▸ **What you need to do**
The response should contain every record, reproduced exactly.

● ● ●

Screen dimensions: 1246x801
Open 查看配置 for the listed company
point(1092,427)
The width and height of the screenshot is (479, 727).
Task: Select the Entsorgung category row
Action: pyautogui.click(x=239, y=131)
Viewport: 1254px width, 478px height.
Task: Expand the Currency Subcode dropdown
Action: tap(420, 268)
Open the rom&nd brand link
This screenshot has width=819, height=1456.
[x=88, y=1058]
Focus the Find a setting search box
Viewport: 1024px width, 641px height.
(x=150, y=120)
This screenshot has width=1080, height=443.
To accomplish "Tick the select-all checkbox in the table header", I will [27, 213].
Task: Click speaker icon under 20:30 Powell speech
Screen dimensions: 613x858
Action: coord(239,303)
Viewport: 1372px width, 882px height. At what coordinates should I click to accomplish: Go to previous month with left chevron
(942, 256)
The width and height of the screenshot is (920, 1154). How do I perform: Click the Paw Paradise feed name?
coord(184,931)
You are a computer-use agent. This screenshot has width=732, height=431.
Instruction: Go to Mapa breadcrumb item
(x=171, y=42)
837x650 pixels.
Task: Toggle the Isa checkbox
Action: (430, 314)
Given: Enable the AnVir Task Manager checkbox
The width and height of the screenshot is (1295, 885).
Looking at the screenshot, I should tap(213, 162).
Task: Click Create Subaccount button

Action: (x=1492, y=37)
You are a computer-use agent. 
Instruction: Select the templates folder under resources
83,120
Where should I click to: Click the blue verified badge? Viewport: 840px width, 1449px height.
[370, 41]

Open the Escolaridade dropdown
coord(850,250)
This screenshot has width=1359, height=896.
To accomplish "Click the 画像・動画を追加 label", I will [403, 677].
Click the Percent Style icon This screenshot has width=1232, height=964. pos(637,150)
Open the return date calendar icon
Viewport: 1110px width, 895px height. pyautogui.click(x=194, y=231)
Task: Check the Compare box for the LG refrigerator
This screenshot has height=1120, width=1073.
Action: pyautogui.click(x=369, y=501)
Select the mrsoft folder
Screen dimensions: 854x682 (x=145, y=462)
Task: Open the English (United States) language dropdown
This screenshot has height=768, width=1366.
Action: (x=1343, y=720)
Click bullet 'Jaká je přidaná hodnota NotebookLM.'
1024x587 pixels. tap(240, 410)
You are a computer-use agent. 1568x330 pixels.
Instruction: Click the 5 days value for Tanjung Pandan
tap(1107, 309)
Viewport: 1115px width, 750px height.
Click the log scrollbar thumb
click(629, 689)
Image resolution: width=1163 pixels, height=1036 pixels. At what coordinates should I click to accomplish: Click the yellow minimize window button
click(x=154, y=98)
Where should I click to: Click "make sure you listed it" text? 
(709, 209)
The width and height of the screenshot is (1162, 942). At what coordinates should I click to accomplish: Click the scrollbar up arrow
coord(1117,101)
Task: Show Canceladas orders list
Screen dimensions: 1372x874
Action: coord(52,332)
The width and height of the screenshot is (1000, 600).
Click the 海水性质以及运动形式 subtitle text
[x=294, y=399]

● ● ●

▸ **Result of the task**
Screen dimensions: 1246x801
Open 查看配置 for the listed company
point(1092,427)
The width and height of the screenshot is (479, 727).
Task: Select the Entsorgung category row
Action: pyautogui.click(x=239, y=131)
Viewport: 1254px width, 478px height.
Task: Expand the Currency Subcode dropdown
Action: tap(420, 268)
Open the rom&nd brand link
This screenshot has width=819, height=1456.
[x=88, y=1058]
Focus the Find a setting search box
Viewport: 1024px width, 641px height.
(x=150, y=120)
This screenshot has width=1080, height=443.
To accomplish "Tick the select-all checkbox in the table header", I will [27, 213].
Task: Click speaker icon under 20:30 Powell speech
Screen dimensions: 613x858
Action: coord(239,303)
Viewport: 1372px width, 882px height. At what coordinates should I click to accomplish: Go to previous month with left chevron
(942, 256)
The width and height of the screenshot is (920, 1154). How do I perform: Click the Paw Paradise feed name?
coord(184,931)
You are a computer-use agent. This screenshot has width=732, height=431.
Instruction: Go to Mapa breadcrumb item
(x=171, y=42)
837x650 pixels.
Task: Toggle the Isa checkbox
Action: (430, 314)
Given: Enable the AnVir Task Manager checkbox
The width and height of the screenshot is (1295, 885).
Looking at the screenshot, I should tap(213, 162).
Task: Click Create Subaccount button

Action: (x=1492, y=37)
You are a computer-use agent. 
Instruction: Select the templates folder under resources
83,120
Where should I click to: Click the blue verified badge? Viewport: 840px width, 1449px height.
[370, 41]

Open the Escolaridade dropdown
coord(850,250)
This screenshot has width=1359, height=896.
To accomplish "Click the 画像・動画を追加 label", I will [403, 677].
Click the Percent Style icon This screenshot has width=1232, height=964. pos(637,150)
Open the return date calendar icon
Viewport: 1110px width, 895px height. pyautogui.click(x=194, y=231)
Task: Check the Compare box for the LG refrigerator
This screenshot has height=1120, width=1073.
Action: pyautogui.click(x=369, y=501)
Select the mrsoft folder
Screen dimensions: 854x682 (x=145, y=462)
Task: Open the English (United States) language dropdown
This screenshot has height=768, width=1366.
Action: (x=1343, y=720)
Click bullet 'Jaká je přidaná hodnota NotebookLM.'
1024x587 pixels. tap(240, 410)
You are a computer-use agent. 1568x330 pixels.
Instruction: Click the 5 days value for Tanjung Pandan
tap(1107, 309)
Viewport: 1115px width, 750px height.
Click the log scrollbar thumb
click(629, 689)
Image resolution: width=1163 pixels, height=1036 pixels. At what coordinates should I click to accomplish: Click the yellow minimize window button
click(x=154, y=98)
Where should I click to: Click "make sure you listed it" text? 
(709, 209)
The width and height of the screenshot is (1162, 942). At what coordinates should I click to accomplish: Click the scrollbar up arrow
coord(1117,101)
Task: Show Canceladas orders list
Screen dimensions: 1372x874
Action: coord(52,332)
The width and height of the screenshot is (1000, 600).
Click the 海水性质以及运动形式 subtitle text
[x=294, y=399]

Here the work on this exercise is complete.